Рач провёл Двинцова к одной из лавок:
- Вот тебе и место. Пожитки в ногах поставь, оружие да броню повесь. Шелом - на полку, - сотник указал на стену, - Расположился? Ну, пошли пыль сполоснём, да и за вечерю. А назавтра и в баньку сходишь. С утра спытаю, на что гож, сразу тебя гнать иль погодя трохи.
Они спустились вниз, у колодца уже никого не было, умылись, затем прошли в просторную трапезную. За длинными массивными столами сидели дружинники. Две девушки и трое парней, в том числе и проштрафившийся Шостак, расставляли блюда с мясом, печёной рыбой, клали перед каждым широкие деревянные мисы с ржаной, на молоке кашей, разливали по чаркам ледяной духовитый квас. Возле некоторых дружинников чинно сидели, вывалив языки, крупные пушистые белые собаки. От одного из столов отошла пожилой седомордый пёс, приблизился к чужакам, обнюхал, запоминая новых членов стаи, неспешно вернулся на место. К удивлению Вадима, больше никто из псов понюхаться или, тем более, выяснить отношения с Пухом и Фомой не спешил. Рач, указав место Вадиму, сел во главе центрального стола, сразу же встал, следом поднялись остальные дружинники. Сотник поднял чарку:
- Слава светлым богам! Пусть благословят они нашу пищу, а и мы, им благодарствуя, от Покона не отступим, чести своей вовек не уроним, рода славенского, пращуров своих не посрамим!

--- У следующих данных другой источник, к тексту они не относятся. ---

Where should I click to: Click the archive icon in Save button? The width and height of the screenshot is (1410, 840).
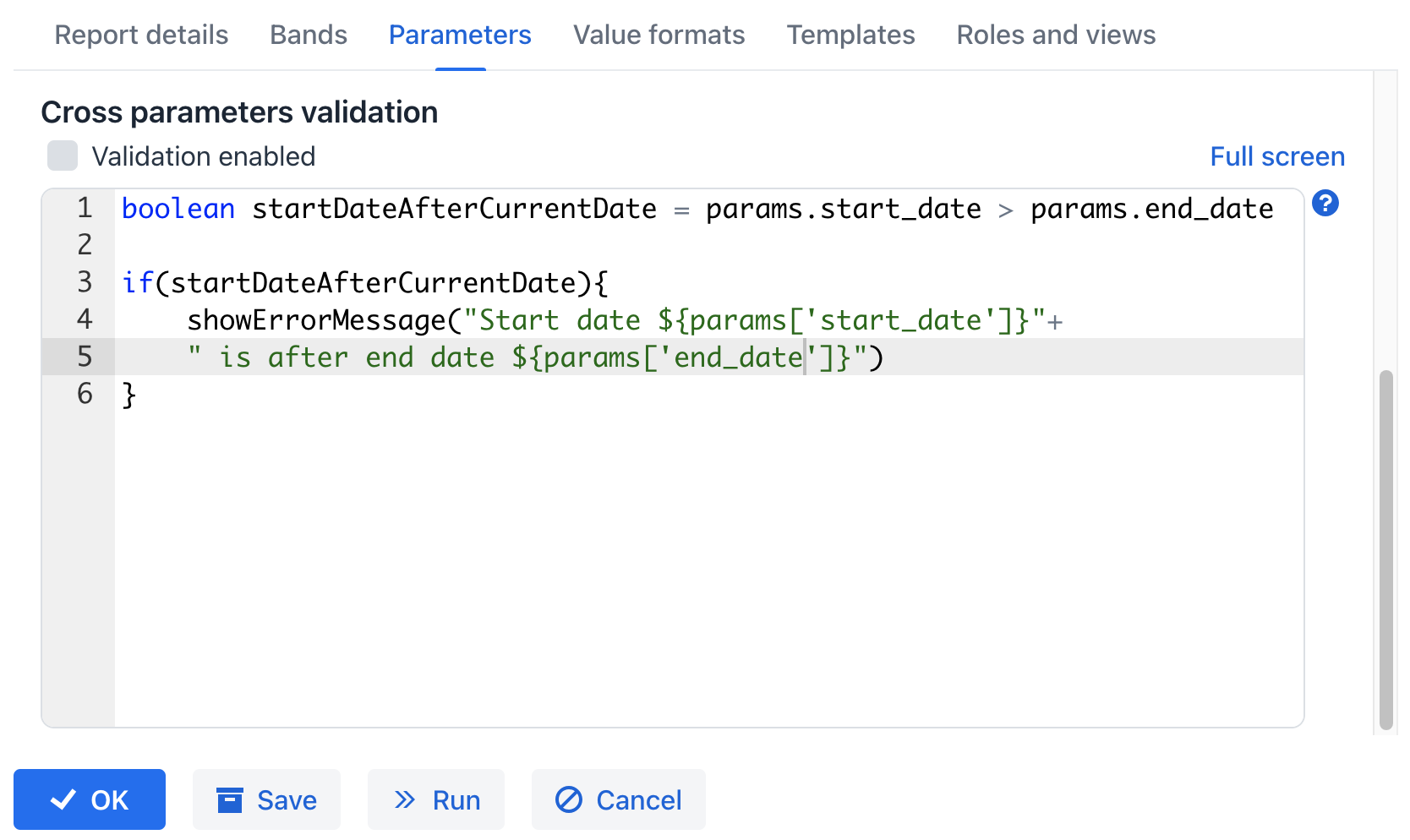click(230, 799)
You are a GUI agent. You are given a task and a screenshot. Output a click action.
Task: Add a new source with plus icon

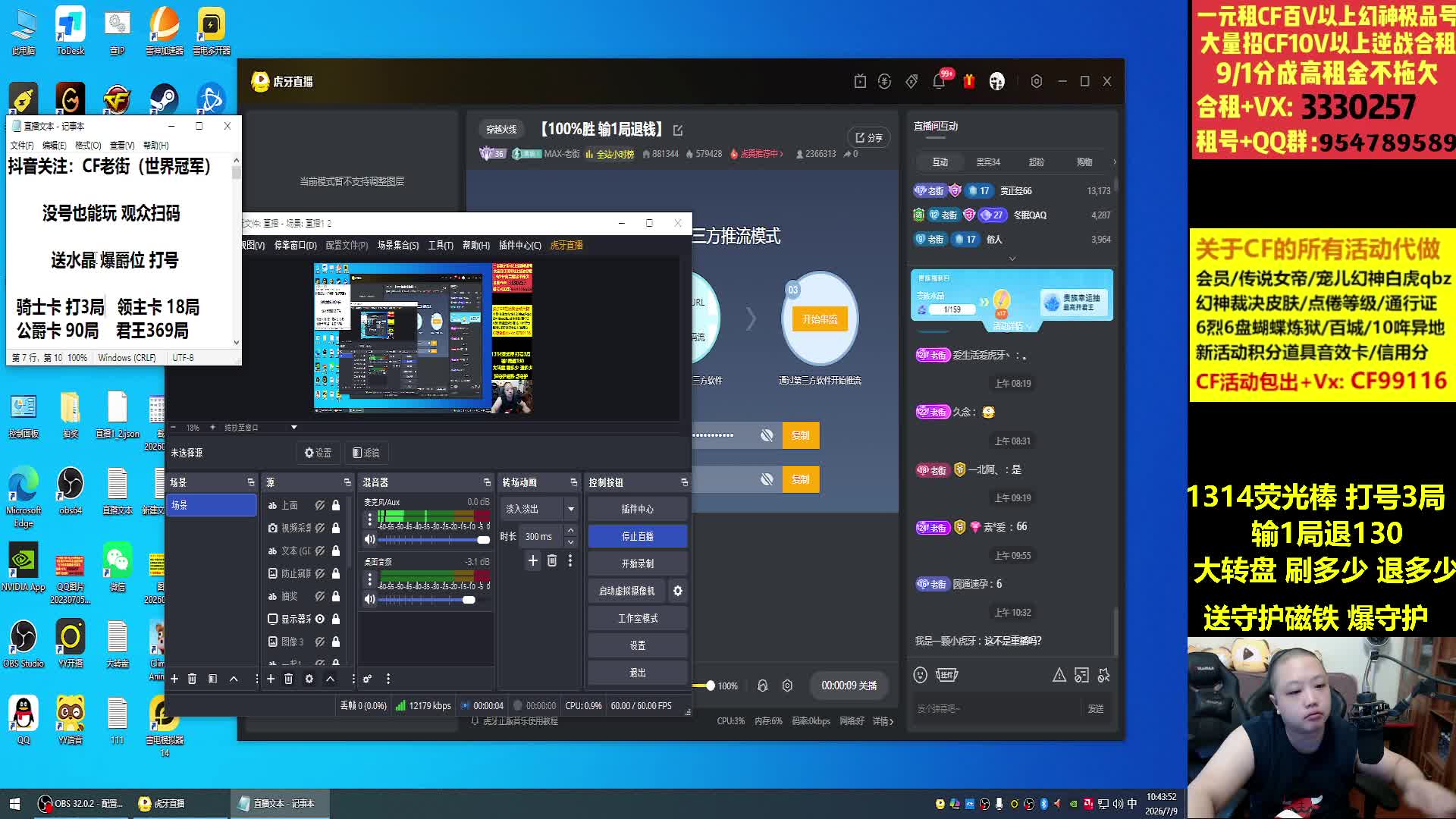271,679
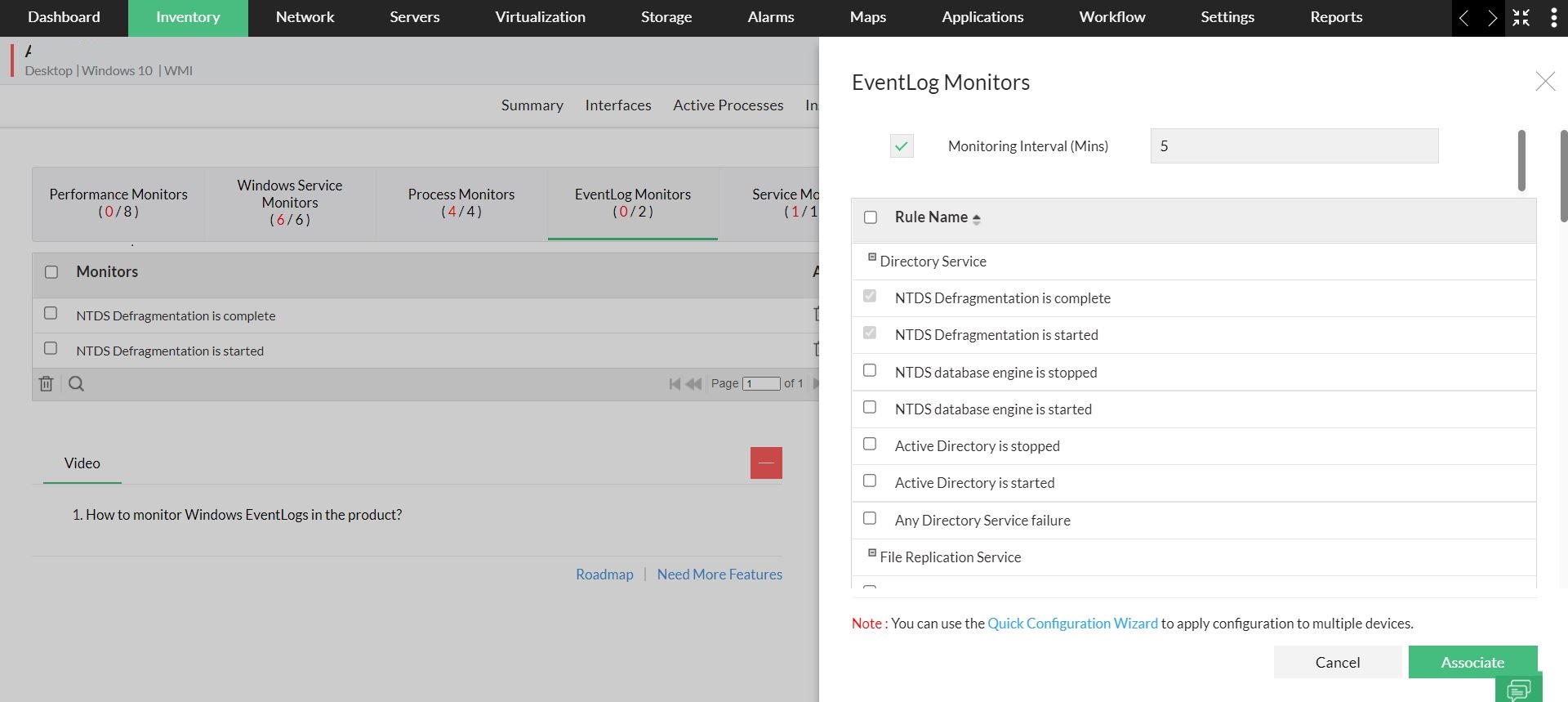The image size is (1568, 702).
Task: Click the right arrow in the top navigation bar
Action: click(x=1492, y=18)
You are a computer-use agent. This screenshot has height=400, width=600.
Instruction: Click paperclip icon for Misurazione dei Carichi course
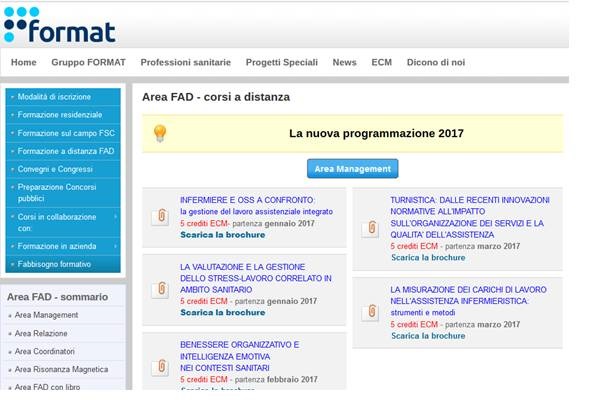point(370,311)
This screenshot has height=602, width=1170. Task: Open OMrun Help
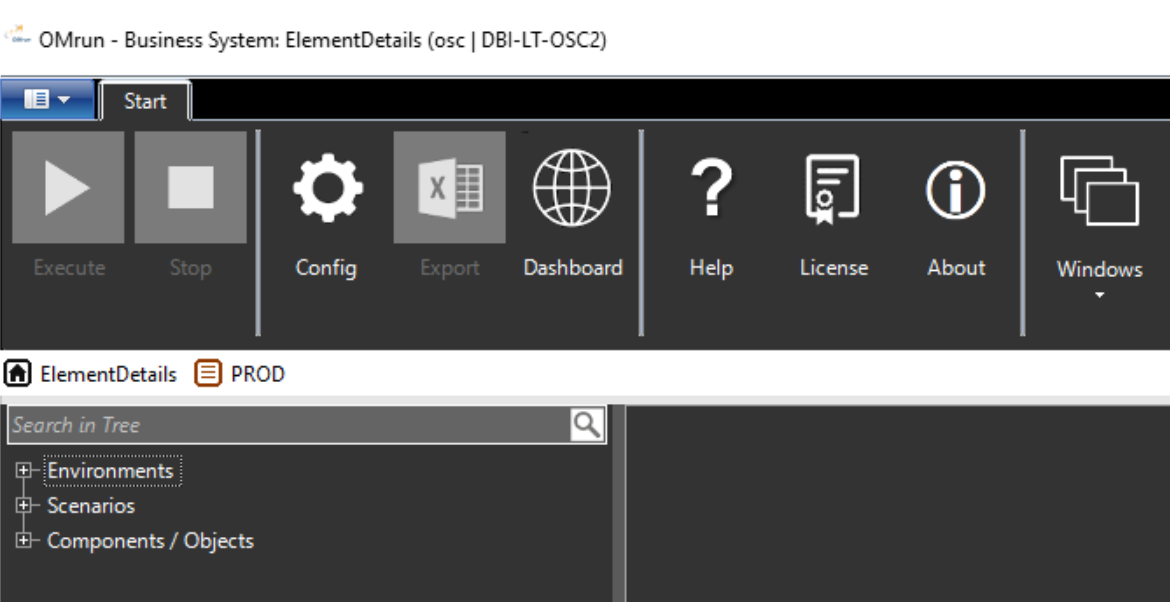pos(710,190)
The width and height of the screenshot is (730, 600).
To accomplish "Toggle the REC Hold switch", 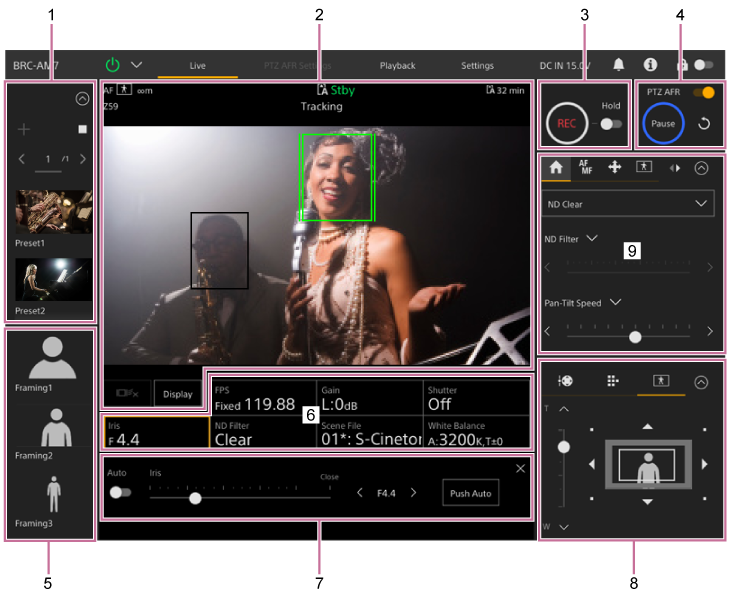I will [609, 124].
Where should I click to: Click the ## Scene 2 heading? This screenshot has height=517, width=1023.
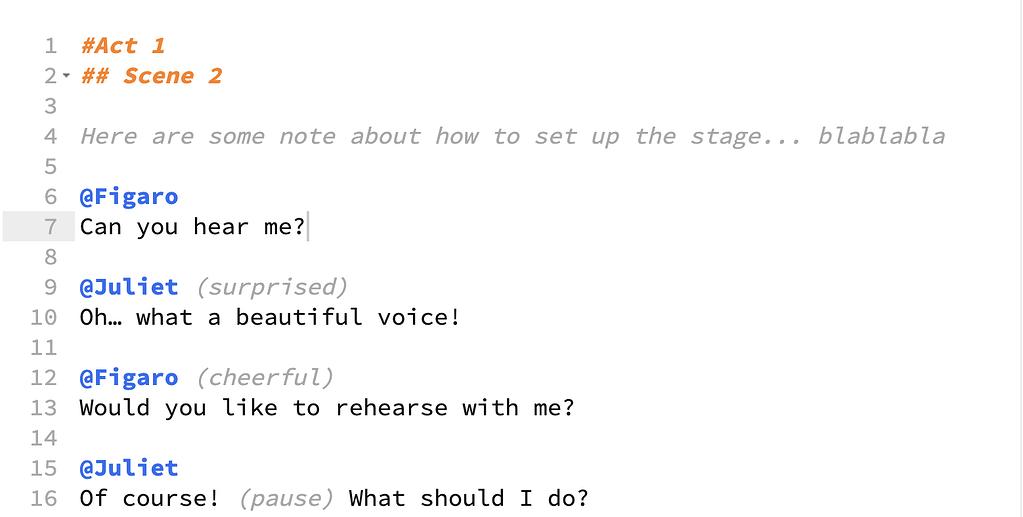tap(151, 76)
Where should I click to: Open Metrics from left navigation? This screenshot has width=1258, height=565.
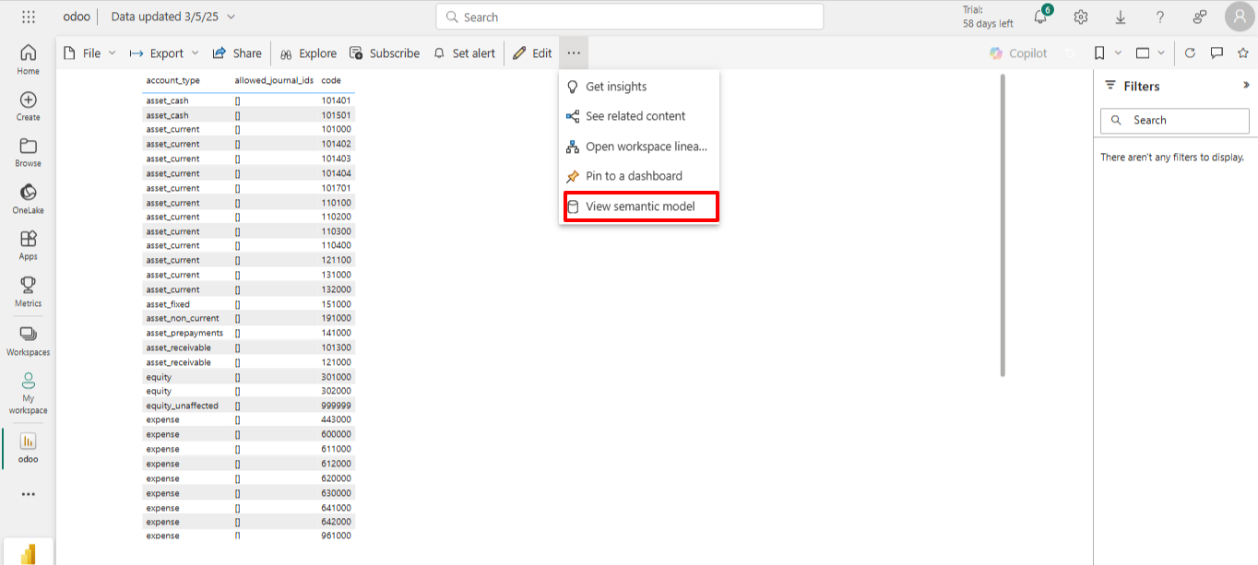click(28, 291)
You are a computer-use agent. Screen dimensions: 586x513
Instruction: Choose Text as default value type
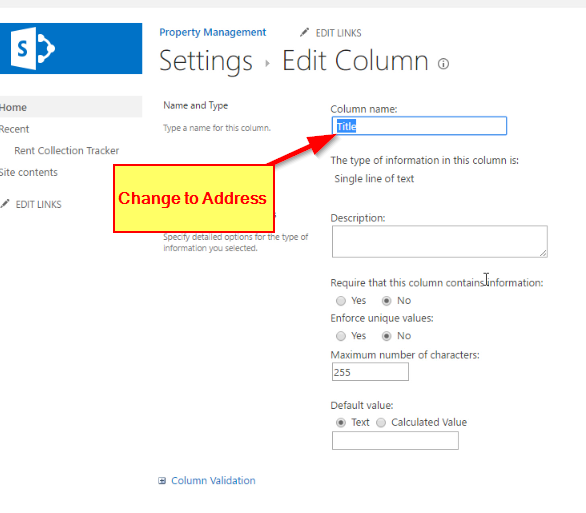coord(341,422)
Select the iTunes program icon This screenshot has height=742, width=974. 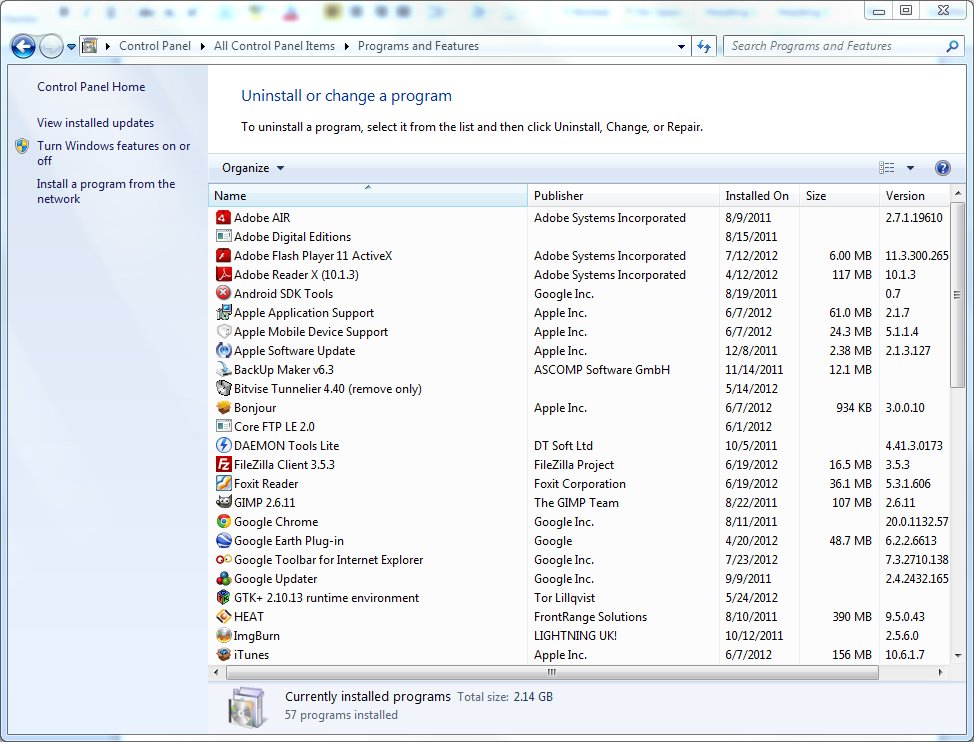point(224,655)
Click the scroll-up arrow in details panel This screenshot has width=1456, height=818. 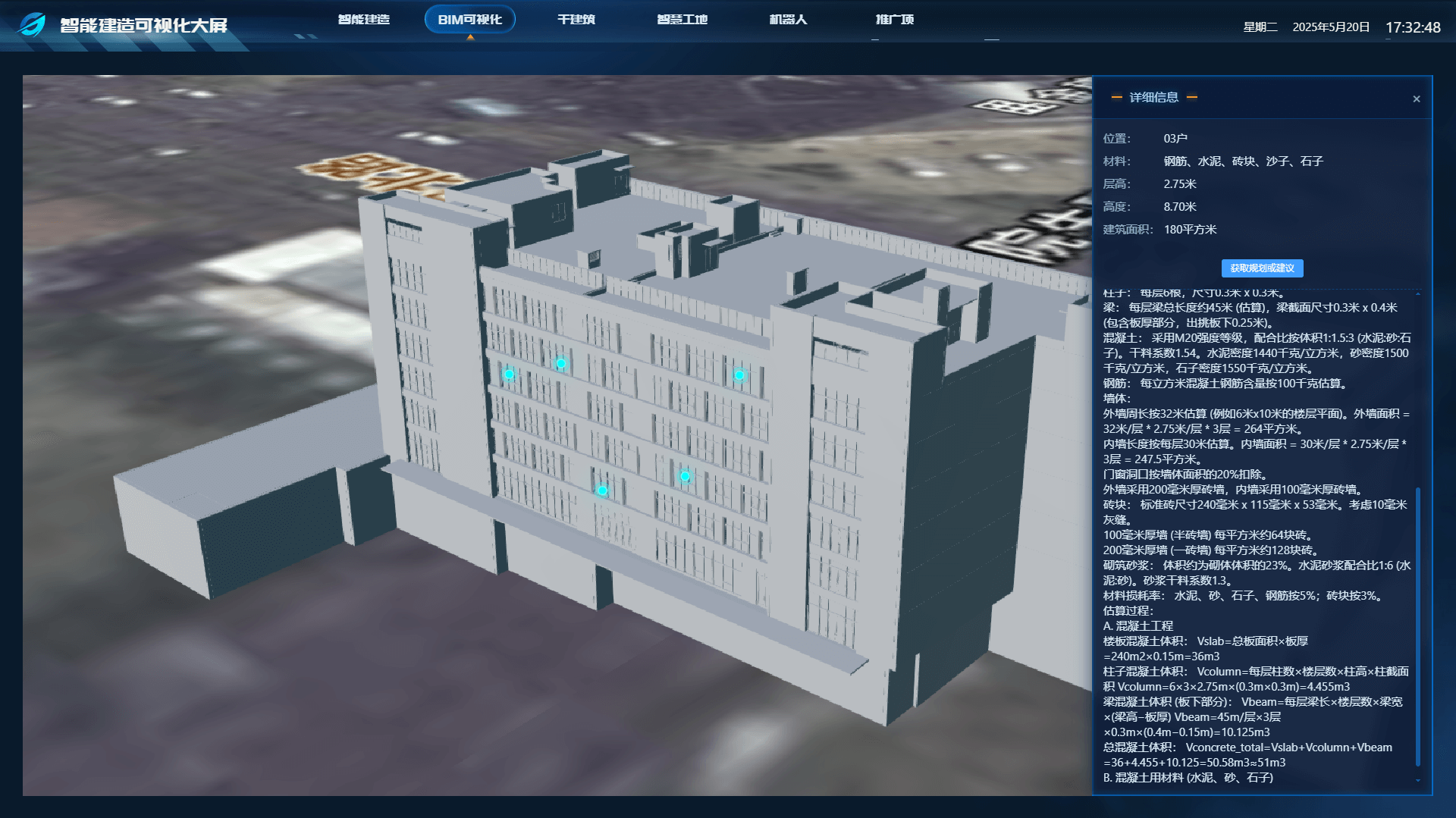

Он плеснул квасом в пламя открытого очажка, полыхавшего у него за спиной, отломив, бросил туда же кусочек хлеба, после чего все сели и принялись за еду. Ели истово, не спеша, вполголоса переговариваясь с соседями. Собак кормили с рук, протягивая им взятые со стола кости со щедрыми шматками мяса и хлеб. Покончившие с едой ранее других откладывали ложки выемкой вниз, но из-за столов не вставали, в ожидании прихлёбывали квас. Дождавшись, когда с едой покончат все, Рач поднялся из-за стола, направился к выходу. Его примеру последовали остальные.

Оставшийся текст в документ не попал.